A-F mobility bundle
Paddy Muir.. Don’t mute me!
Mind games in the ICU
Move it or lose it
Teamwork makes the dream work!
100

A patient is awake, grimacing, and pointing to their chest but has stable vital signs. Which A–F bundle element should be addressed first?

What is A – Assess, prevent, and manage pain?

100

A Passy-Muir Valve allows air to flow in through the trach but out through the _____.

What is the upper airway?

100

A RASS score of 0 indicates what patient state?

What is alert and calm?

100

What does HLM stand for? 

What is Highest Level of Mobility?

100

During admission, a patient’s home medication list is incomplete and unclear. Which discipline should take the lead in clarifying medications?

What is pharmacy? 

200

During rounds, a patient remains on continuous sedation with no contraindications to interruption. Which A–F bundle element should the team consider next?

What is B – Spontaneous awakening and breathing trials?

200

Which discipline typically evaluates speech and swallowing when a Passy-Muir Valve is in place?

What is Speech-Language Pathology (SLP)?

200

What RASS score range is generally targeted for light sedation in ICU patients?

What is -2 to 0?

200

A patient can sit on the side of the bed but requires assistance to stand. Which tool helps determine safe mobility progression?

What is BMAT?
200

A ventilated ICU patient is stable, lightly sedated, and ready to begin early mobility. Which two disciplines most commonly collaborate first to initiate movement?

What are Physical Therapy and Nursing or RT acceptable?

300

A patient is disoriented, pulling at lines, and has fluctuating mental status throughout the day. Which A–F bundle element is most directly impacted?

What is D – Delirium: assess, prevent, and manage?

300

Name one contraindication to Passy-Muir Valve placement.

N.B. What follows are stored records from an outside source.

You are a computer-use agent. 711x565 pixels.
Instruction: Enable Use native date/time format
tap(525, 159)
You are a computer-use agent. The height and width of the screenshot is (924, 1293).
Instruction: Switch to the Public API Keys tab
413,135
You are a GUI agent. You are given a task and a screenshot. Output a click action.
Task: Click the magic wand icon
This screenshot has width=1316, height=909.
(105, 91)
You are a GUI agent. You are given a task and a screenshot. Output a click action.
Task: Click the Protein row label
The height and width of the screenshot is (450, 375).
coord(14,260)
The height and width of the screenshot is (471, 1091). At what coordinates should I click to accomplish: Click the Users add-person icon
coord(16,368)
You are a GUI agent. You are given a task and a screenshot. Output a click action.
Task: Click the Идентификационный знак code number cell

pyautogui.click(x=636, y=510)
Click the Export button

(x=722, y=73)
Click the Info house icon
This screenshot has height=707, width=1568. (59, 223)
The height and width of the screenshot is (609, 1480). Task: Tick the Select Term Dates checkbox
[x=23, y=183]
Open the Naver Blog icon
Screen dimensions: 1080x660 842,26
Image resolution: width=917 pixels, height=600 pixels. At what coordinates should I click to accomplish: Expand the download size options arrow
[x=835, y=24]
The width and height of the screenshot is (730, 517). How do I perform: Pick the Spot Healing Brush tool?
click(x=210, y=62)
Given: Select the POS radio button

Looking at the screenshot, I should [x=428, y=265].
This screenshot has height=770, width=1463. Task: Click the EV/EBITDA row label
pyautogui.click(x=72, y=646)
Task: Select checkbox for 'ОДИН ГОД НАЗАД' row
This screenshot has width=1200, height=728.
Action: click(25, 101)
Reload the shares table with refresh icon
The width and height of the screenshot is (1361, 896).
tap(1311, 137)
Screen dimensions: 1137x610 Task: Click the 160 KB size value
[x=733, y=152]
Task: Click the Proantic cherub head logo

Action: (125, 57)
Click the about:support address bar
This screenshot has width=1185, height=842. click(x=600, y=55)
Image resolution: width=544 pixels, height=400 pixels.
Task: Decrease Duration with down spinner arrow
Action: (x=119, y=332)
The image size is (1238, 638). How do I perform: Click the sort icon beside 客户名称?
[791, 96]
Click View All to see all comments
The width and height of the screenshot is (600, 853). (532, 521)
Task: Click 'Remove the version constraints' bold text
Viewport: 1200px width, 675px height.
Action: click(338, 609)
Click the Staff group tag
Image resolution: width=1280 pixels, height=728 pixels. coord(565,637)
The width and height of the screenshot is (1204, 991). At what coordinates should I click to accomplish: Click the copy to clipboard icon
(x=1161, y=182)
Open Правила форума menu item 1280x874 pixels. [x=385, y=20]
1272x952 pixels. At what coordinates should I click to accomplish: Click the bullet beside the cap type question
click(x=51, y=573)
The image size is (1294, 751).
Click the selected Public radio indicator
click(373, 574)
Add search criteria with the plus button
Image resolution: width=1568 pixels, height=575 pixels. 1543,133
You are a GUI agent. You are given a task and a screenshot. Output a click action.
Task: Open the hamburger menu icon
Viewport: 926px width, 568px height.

What is an inflated tracheostomy cuff, severe airway obstruction, or patient intolerance?

300

ICU delirium is associated with increased length of stay, mortality, and what long-term outcome?

What is long-term cognitive impairment or functional decline?

300

A patient scores BMAT 4. What does this indicate about their mobility status?

What is independent or near-independent mobility?

300

Why is interdisciplinary communication important for patient safety?

What is it prevents errors, aligns goals, and improves outcomes?

400

A ventilated patient is following commands, RASS –1, and hemodynamically stable. PT would like to mobilize the patient. Which A–F bundle element supports this plan?

What is E – Early mobility and exercise?

400

Before placing a Passy-Muir Valve, what must be done with the tracheostomy cuff?

What is fully deflate the cuff?

400

Which medication class is commonly associated with an increased risk of ICU delirium?

What are benzodiazepines?

400

A patient’s HLM improves from 3 yesterday to 5 today. What does this change most likely indicate?

What is improved mobility and functional progress?

400

Which team member often helps identify medication-related contributors to delirium?

What is pharmacy? 

500

Family members ask how they can help reduce confusion and anxiety in their loved one. Which A–F bundle element focuses on including them in care?

What is F – Family engagement and empowerment?

500

A patient becomes anxious and desaturates shortly after Passy-Muir Valve placement. What is the FIRST action the team should take?

What is remove the valve and assess the patient?

500

A patient is RASS –4. How does this level of sedation affect mobility and delirium prevention?

What is mobility is not appropriate and delirium risk is increased due to deep sedation?

500

A ventilated patient is BMAT 3 and HLM 4. What is an appropriate mobility activity?

What is standing, marching in place, or transferring to a chair with assistance?

500

PT would like to mobilize a patient, but the patient remains deeply sedated. What is the most appropriate next step?

What is interdisciplinary discussion to reassess sedation and mobility goals?